▸ TASK ITEM: Print nothing but the lines below starting at the line that holds "Instruction: Click the 表示形式 appearance icon" and ending at the line that holds "Click the split", including both, each exactly as written.

▸ Records drawn from a dataset:
==================================================

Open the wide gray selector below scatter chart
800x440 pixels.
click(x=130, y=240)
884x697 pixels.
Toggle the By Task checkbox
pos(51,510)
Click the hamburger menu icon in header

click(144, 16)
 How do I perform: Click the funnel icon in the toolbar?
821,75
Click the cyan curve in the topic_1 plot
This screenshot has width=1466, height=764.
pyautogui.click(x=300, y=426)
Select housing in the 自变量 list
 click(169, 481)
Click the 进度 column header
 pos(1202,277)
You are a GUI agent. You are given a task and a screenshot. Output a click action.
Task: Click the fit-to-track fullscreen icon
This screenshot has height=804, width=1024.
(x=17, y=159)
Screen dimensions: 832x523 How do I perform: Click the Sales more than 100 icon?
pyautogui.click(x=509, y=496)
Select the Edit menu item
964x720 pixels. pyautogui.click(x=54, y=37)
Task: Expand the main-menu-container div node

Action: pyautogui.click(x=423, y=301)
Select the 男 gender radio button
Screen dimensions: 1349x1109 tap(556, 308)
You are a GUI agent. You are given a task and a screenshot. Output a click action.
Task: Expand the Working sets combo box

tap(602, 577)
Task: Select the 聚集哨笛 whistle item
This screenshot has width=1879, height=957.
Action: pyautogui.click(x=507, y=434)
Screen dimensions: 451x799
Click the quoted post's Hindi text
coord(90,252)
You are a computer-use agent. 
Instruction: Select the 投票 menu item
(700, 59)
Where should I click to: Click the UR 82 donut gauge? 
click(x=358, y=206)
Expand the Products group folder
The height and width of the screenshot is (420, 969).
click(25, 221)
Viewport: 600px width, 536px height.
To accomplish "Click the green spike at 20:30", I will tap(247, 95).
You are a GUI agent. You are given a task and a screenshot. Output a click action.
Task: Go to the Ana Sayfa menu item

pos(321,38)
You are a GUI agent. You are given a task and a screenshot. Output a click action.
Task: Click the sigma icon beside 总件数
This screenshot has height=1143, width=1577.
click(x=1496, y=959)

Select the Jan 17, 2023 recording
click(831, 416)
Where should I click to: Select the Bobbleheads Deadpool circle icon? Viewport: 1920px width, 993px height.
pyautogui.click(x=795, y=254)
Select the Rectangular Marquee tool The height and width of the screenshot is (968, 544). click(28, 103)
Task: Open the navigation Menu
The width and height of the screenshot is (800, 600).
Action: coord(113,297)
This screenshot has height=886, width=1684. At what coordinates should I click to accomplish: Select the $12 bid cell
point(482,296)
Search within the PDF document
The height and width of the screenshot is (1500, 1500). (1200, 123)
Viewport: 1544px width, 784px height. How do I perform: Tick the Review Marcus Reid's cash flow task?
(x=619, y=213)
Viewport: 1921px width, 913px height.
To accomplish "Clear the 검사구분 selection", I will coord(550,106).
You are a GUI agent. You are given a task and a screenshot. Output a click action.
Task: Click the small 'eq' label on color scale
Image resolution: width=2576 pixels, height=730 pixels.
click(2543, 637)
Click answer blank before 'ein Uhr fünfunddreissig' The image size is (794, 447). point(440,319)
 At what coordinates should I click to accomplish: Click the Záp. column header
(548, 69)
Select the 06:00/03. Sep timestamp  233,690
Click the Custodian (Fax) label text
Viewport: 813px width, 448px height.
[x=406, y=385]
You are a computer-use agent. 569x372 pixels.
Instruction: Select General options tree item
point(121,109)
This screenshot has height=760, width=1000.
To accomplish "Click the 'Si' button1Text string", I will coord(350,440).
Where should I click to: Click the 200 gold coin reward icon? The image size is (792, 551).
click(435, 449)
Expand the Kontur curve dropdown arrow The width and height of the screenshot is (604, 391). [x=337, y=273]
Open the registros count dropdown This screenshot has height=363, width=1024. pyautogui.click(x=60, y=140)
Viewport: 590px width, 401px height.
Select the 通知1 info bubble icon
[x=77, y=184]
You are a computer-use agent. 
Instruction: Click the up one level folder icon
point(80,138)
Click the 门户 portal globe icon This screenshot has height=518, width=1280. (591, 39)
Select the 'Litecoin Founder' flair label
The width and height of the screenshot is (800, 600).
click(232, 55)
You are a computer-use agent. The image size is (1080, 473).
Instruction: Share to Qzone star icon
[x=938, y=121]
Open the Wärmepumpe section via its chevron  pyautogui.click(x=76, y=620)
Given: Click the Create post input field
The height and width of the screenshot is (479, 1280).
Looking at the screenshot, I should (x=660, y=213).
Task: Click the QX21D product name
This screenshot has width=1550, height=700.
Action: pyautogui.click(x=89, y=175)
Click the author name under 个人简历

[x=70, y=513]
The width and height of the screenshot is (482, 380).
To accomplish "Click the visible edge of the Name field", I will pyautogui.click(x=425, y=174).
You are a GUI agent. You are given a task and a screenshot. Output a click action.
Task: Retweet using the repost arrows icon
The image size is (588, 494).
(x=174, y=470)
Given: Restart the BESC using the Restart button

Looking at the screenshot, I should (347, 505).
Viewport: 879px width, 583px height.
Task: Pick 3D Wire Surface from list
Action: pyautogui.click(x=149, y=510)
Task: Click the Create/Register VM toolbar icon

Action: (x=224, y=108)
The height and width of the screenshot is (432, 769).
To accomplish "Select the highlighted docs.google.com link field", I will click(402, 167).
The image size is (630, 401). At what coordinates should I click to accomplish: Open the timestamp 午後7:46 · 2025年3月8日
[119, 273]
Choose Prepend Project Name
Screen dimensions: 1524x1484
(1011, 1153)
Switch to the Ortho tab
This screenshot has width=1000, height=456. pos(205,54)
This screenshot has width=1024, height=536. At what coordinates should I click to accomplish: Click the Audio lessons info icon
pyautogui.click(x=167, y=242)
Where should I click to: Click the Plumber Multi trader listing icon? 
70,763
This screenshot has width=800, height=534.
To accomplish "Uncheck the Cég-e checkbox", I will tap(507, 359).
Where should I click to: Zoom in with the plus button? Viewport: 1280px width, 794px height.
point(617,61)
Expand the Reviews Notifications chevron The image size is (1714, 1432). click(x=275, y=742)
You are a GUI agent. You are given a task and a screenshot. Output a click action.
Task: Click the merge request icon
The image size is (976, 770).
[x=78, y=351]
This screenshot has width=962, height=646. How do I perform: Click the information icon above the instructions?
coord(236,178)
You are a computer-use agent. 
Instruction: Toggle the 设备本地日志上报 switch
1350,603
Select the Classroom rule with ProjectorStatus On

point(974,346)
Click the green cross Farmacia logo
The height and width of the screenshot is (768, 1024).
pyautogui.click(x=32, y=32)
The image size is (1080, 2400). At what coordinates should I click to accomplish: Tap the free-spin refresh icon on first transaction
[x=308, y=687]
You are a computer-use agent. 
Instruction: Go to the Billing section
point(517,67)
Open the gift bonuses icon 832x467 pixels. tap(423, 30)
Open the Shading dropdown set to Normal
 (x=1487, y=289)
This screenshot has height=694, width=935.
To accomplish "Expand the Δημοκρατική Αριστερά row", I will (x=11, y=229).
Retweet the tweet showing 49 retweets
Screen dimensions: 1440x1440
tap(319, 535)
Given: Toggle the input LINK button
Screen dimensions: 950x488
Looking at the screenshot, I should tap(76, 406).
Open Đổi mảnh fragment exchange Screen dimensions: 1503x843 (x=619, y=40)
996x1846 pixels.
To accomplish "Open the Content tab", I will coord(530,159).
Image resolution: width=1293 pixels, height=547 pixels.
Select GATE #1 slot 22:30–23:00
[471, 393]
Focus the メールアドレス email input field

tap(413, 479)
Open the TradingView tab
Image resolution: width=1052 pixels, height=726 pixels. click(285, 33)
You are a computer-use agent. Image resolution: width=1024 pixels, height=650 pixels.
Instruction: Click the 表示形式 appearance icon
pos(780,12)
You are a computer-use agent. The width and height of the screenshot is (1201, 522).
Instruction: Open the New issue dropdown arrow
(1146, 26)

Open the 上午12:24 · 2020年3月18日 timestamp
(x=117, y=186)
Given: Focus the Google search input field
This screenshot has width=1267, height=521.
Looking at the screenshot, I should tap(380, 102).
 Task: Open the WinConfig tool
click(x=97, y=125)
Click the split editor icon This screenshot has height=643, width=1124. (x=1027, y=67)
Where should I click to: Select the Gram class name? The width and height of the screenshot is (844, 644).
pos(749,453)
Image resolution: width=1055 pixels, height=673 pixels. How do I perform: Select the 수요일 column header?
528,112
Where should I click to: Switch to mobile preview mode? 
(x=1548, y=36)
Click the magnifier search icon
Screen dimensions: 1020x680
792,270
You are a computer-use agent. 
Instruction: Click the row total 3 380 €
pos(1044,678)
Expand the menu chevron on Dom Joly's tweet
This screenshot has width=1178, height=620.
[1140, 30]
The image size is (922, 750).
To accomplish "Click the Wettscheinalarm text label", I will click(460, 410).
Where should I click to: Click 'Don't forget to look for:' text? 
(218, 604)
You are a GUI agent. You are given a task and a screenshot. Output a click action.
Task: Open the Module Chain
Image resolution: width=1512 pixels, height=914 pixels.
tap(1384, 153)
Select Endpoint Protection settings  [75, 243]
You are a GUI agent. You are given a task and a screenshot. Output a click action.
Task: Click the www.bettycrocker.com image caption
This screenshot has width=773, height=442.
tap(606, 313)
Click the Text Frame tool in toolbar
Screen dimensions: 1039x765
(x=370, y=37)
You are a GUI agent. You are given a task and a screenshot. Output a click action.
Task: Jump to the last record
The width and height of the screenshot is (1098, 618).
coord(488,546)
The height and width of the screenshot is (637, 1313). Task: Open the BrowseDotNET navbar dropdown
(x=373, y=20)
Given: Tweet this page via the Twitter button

==================================================

▸ ANSWER TO THIS TASK:
Instruction: Click the 表示形式 appearance icon
pos(780,12)
You are a computer-use agent. The width and height of the screenshot is (1201, 522).
Instruction: Open the New issue dropdown arrow
(1146, 26)

Open the 上午12:24 · 2020年3月18日 timestamp
(x=117, y=186)
Given: Focus the Google search input field
This screenshot has width=1267, height=521.
Looking at the screenshot, I should tap(380, 102).
 Task: Open the WinConfig tool
click(x=97, y=125)
Click the split editor icon This screenshot has height=643, width=1124. (x=1027, y=67)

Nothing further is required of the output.